> _YOUR ASSIGNMENT_
Below are records; print only the lines from the line containing "Click the deep thinking brain icon" to the end, both included, reproduced exactly and without the pictures.

> _Stored items_
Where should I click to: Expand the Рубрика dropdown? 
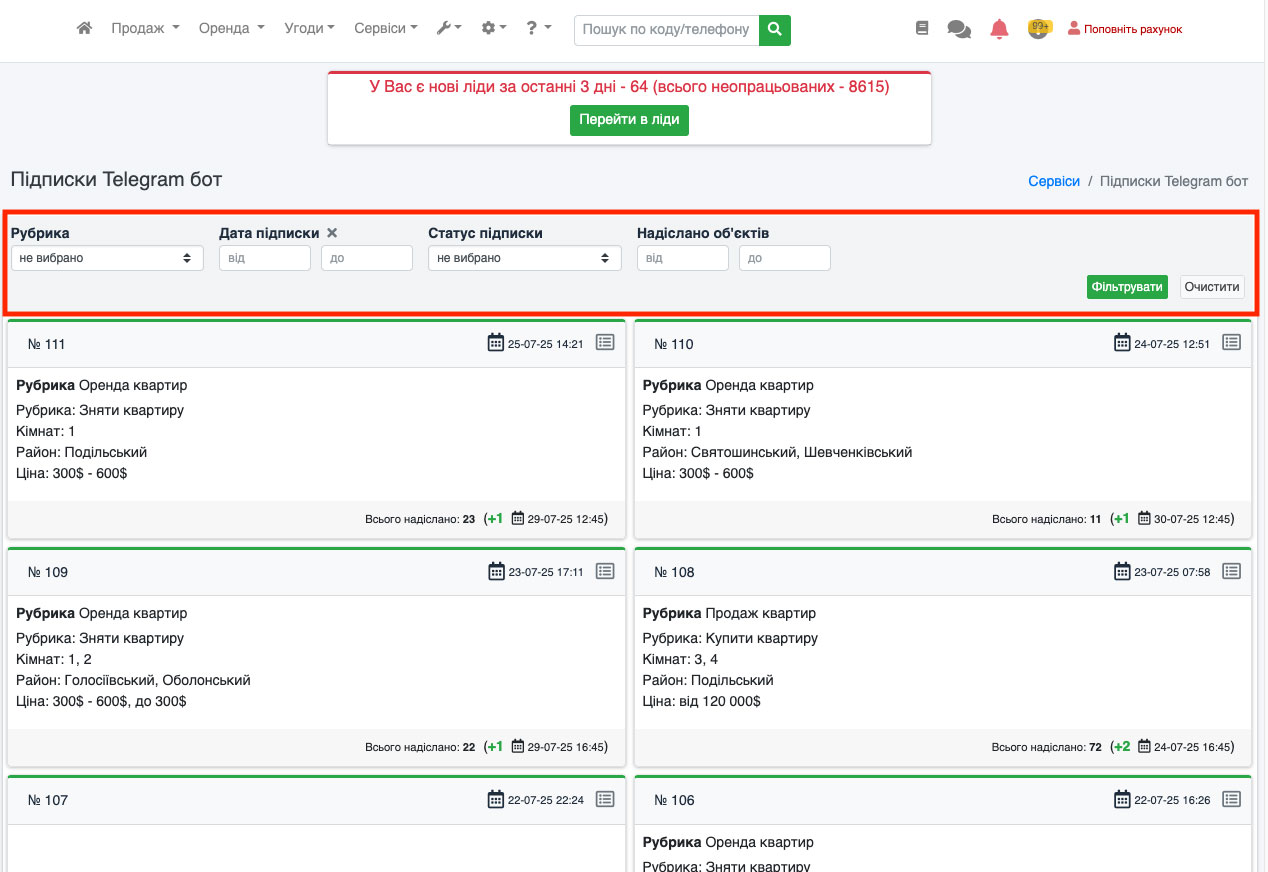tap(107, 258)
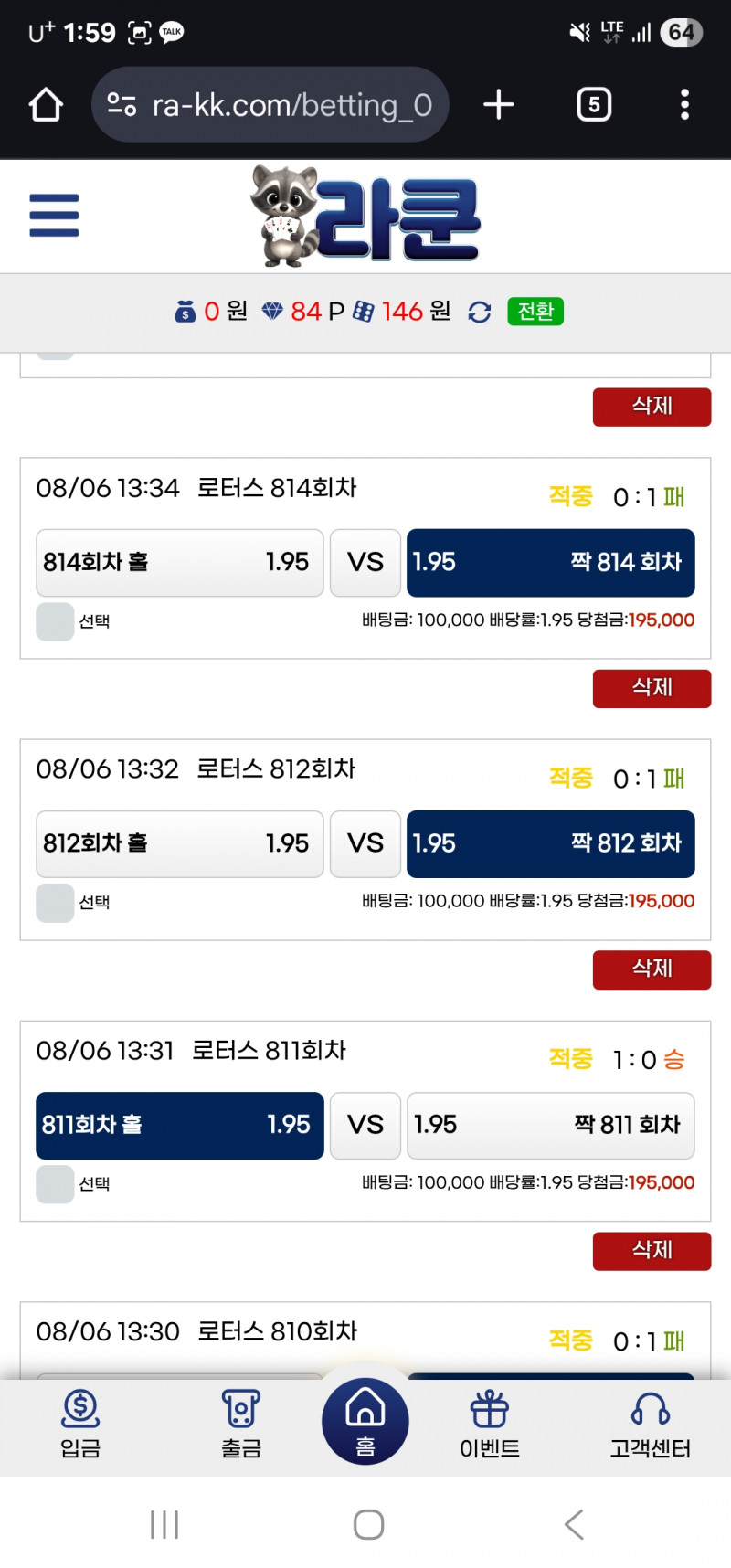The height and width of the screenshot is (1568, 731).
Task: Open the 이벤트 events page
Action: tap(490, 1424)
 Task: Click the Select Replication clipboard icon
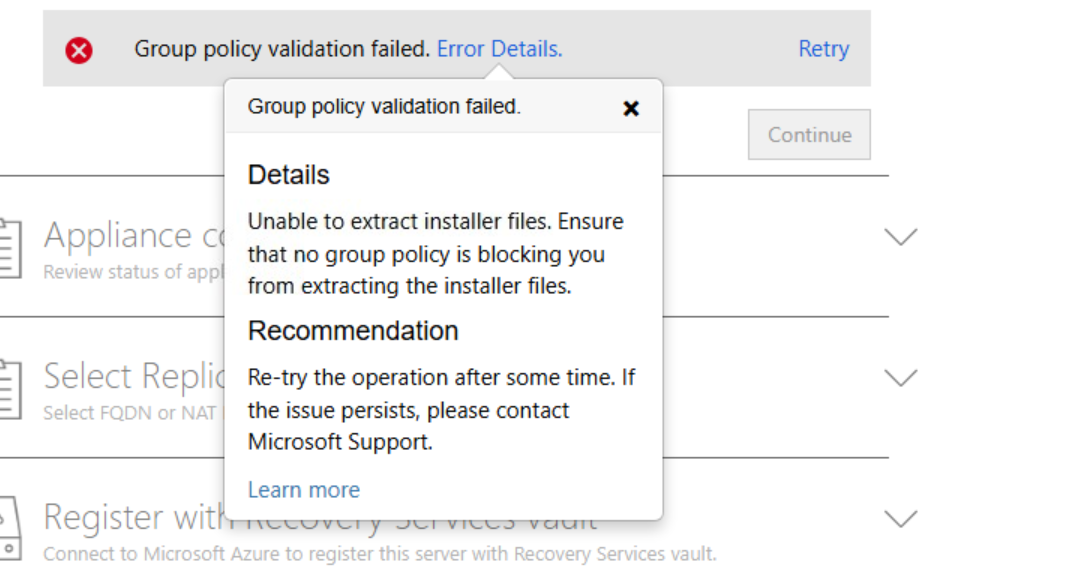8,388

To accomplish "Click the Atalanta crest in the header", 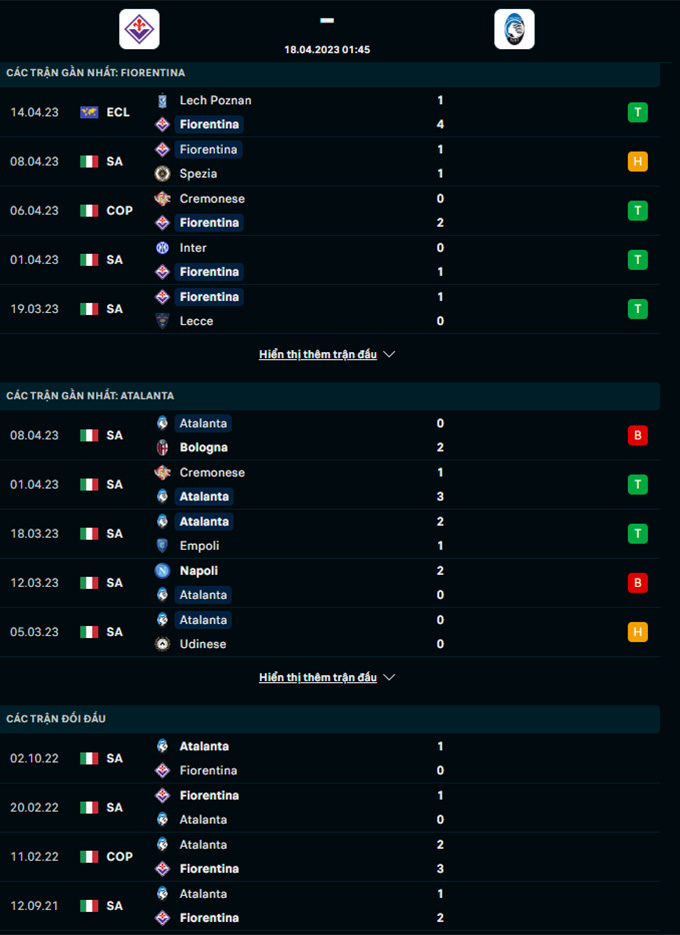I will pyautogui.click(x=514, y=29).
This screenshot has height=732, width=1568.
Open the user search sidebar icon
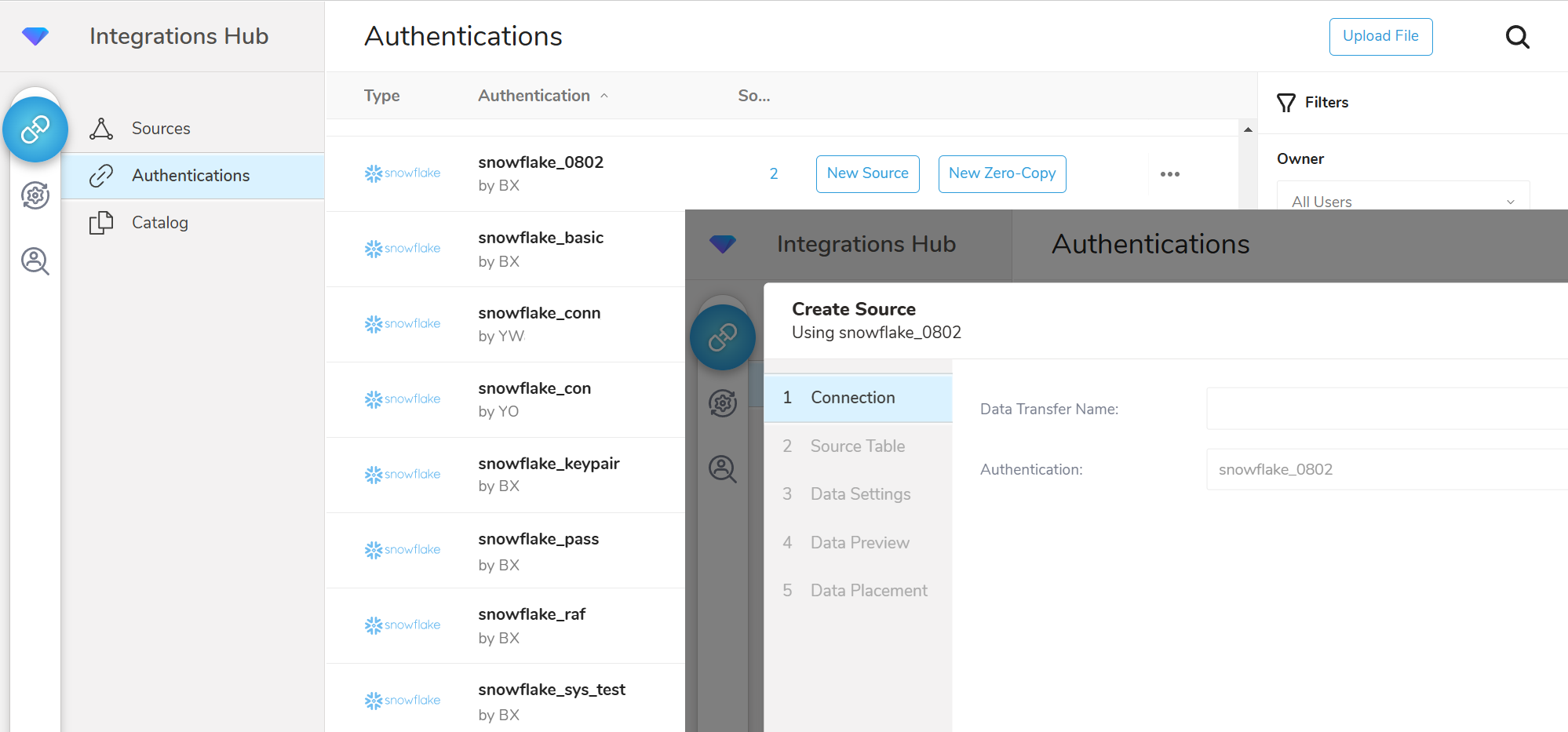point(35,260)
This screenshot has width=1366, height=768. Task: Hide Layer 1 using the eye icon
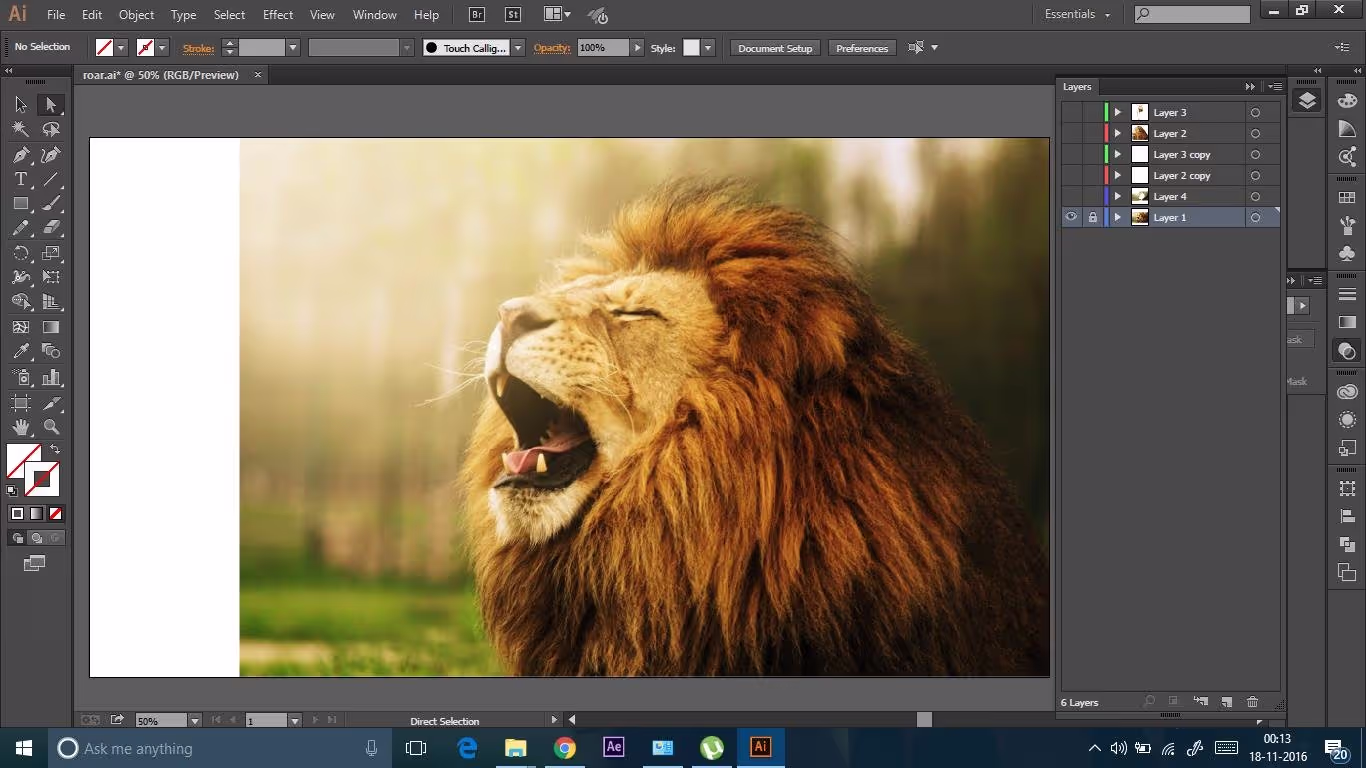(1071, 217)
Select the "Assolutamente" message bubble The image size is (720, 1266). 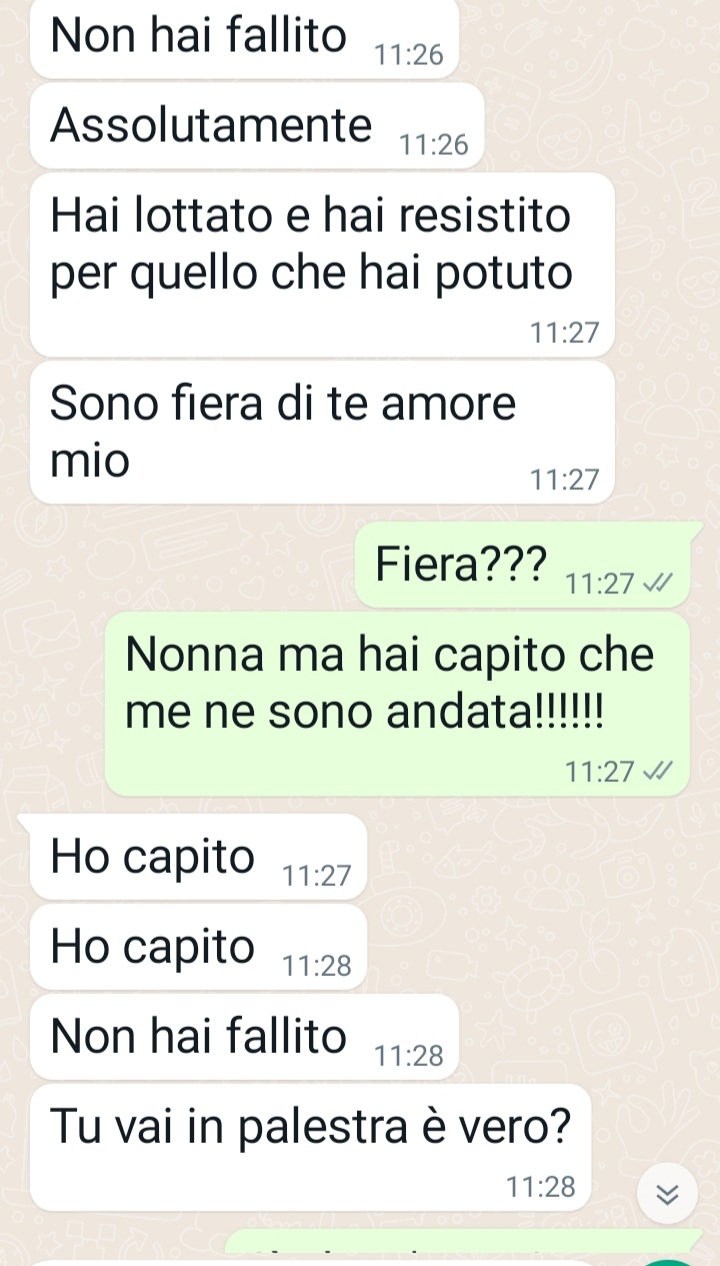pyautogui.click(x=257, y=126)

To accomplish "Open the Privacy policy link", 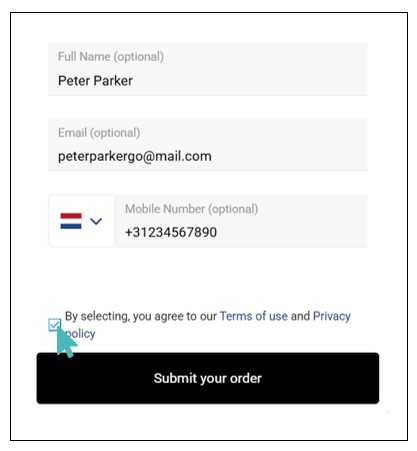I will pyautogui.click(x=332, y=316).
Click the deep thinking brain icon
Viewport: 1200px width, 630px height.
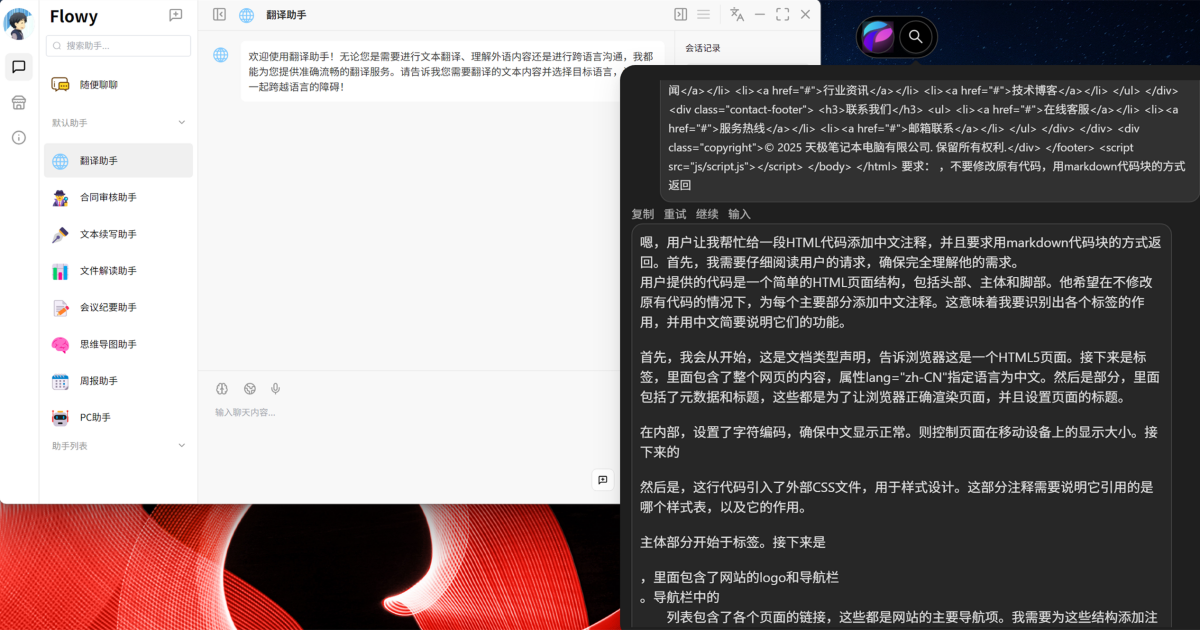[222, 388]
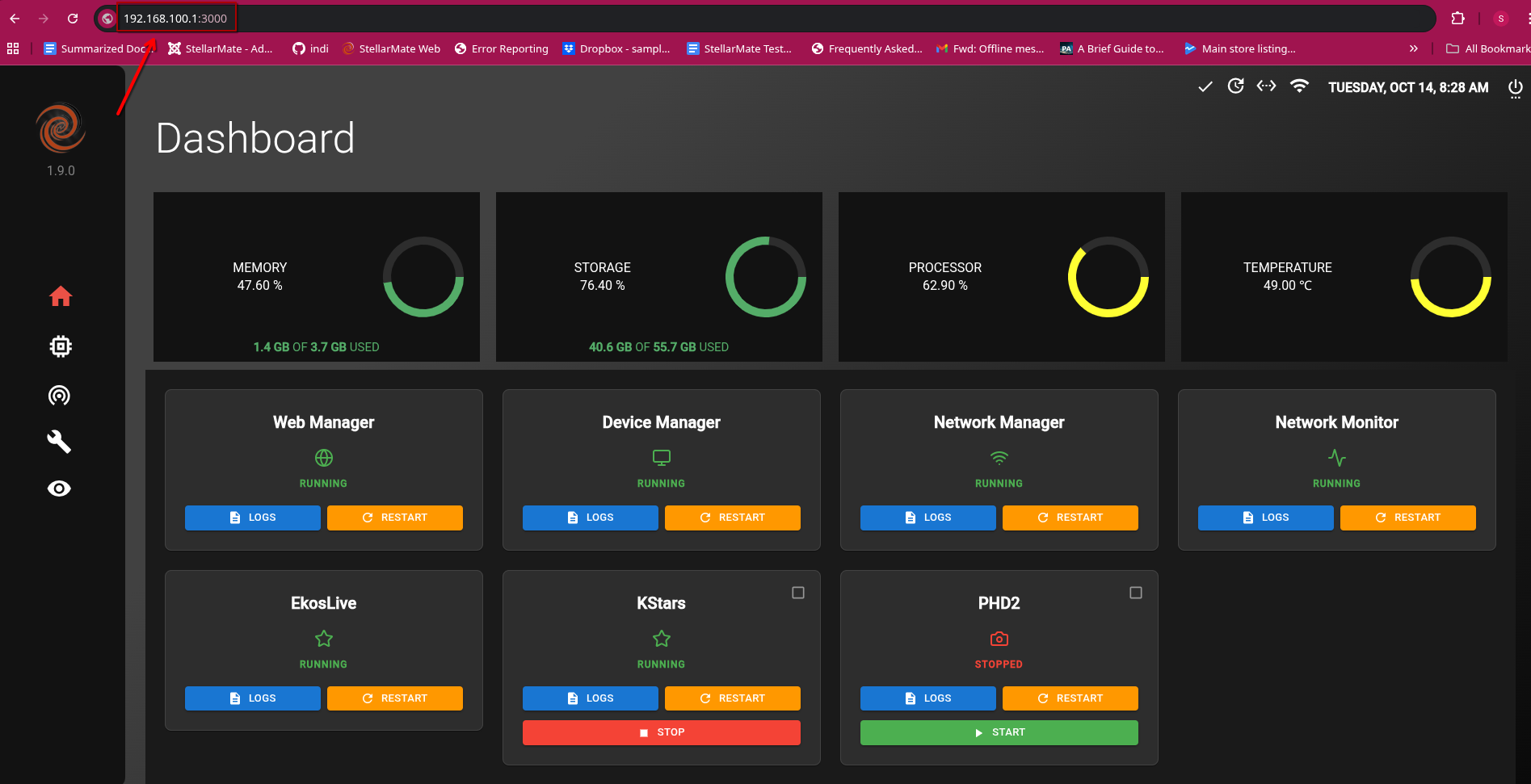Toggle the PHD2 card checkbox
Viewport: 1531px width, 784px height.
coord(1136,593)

> _ANSWER TO THIS TASK_
Click the deep thinking brain icon
Viewport: 1200px width, 630px height.
[222, 388]
Toggle the PHD2 card checkbox
Viewport: 1531px width, 784px height.
coord(1136,593)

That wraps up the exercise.